*Work to be completed*:
Before you reproduce the entries that follow, strip out any image they contain and keep the rest exact.

*** Opening Exercise data ***

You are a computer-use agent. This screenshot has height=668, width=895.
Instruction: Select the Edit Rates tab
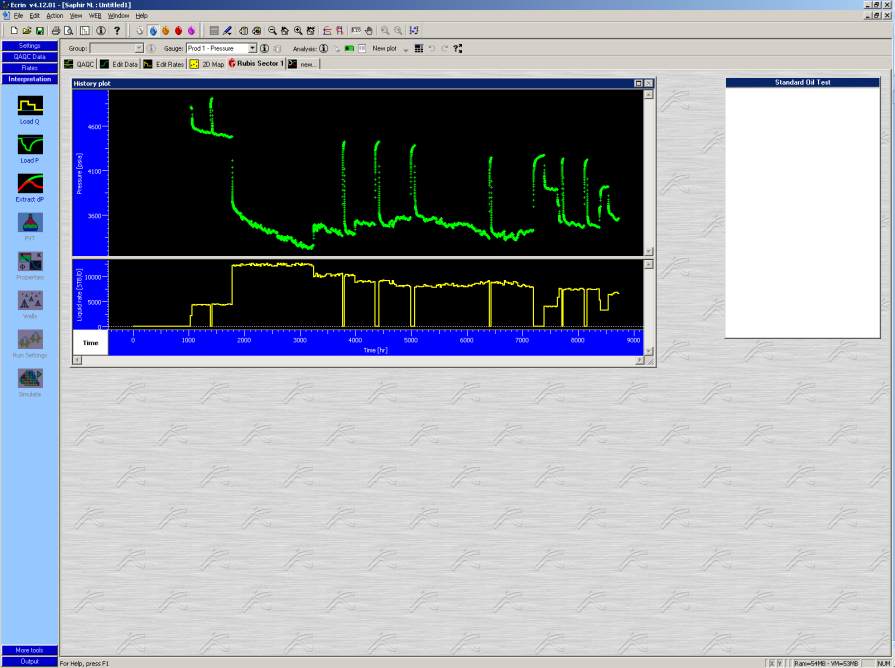[x=164, y=64]
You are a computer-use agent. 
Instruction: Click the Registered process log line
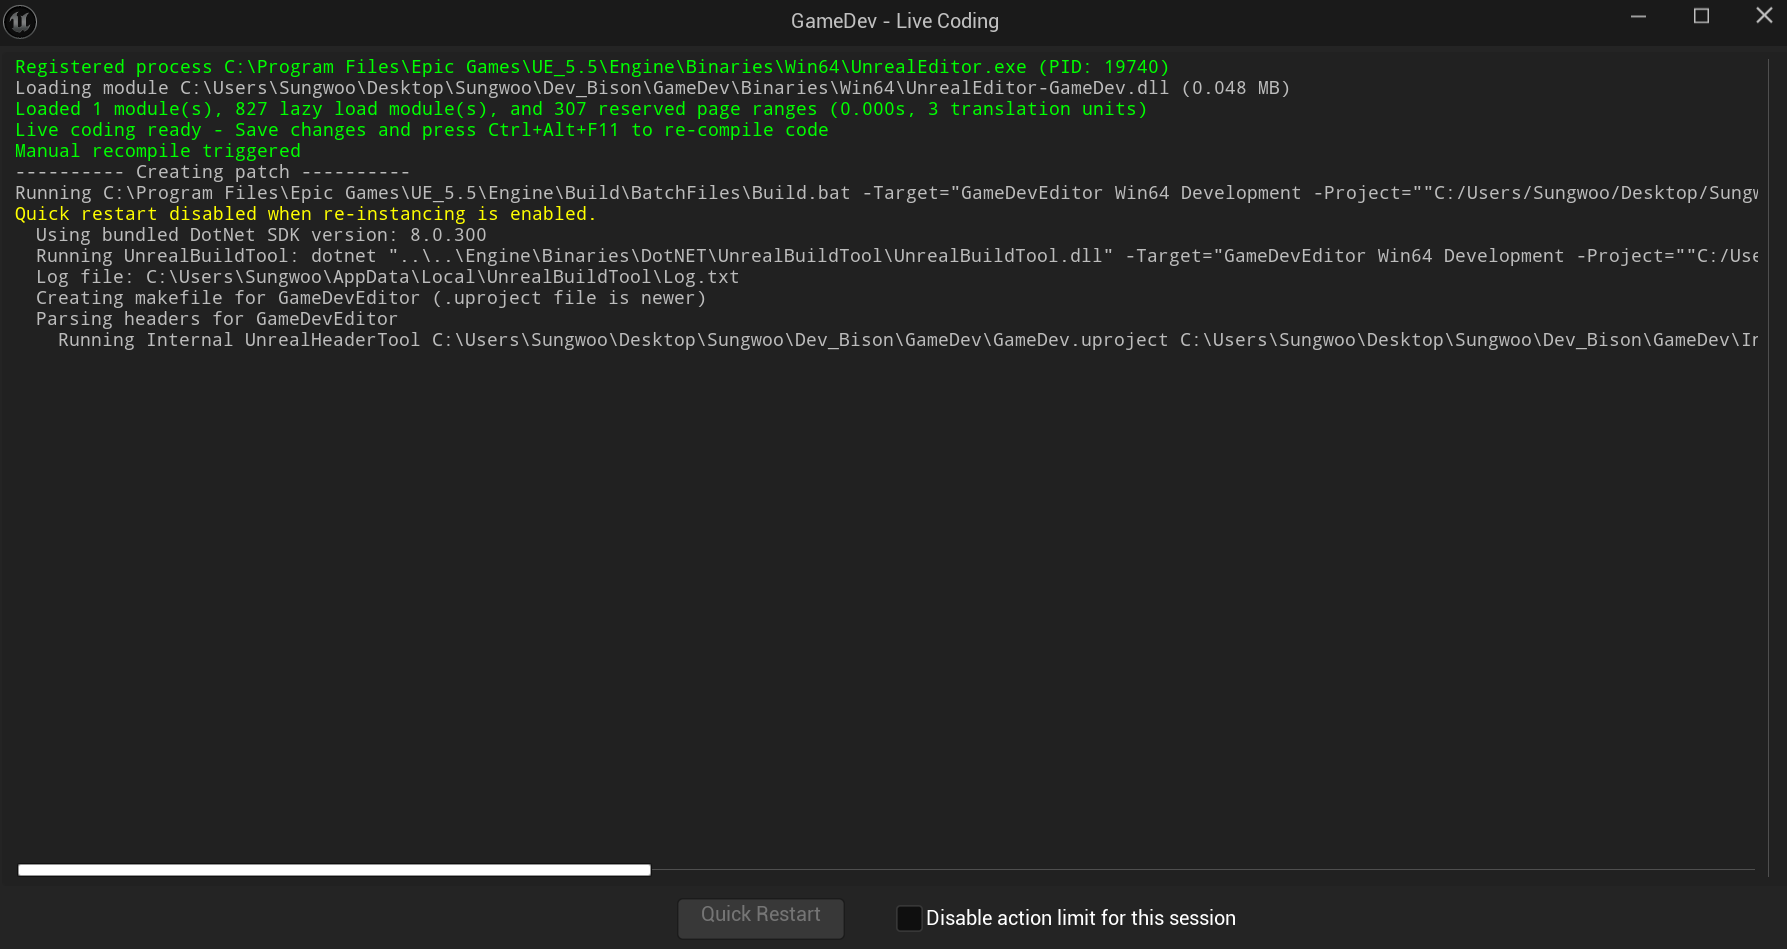[592, 67]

*** Closing Exercise data ***

*Reply*:
You are a computer-use agent. This screenshot has height=668, width=895.
Instruction: Select the Edit Rates tab
[x=164, y=64]
You are a computer-use agent. 
Instruction: Click the Registered process log line
[592, 67]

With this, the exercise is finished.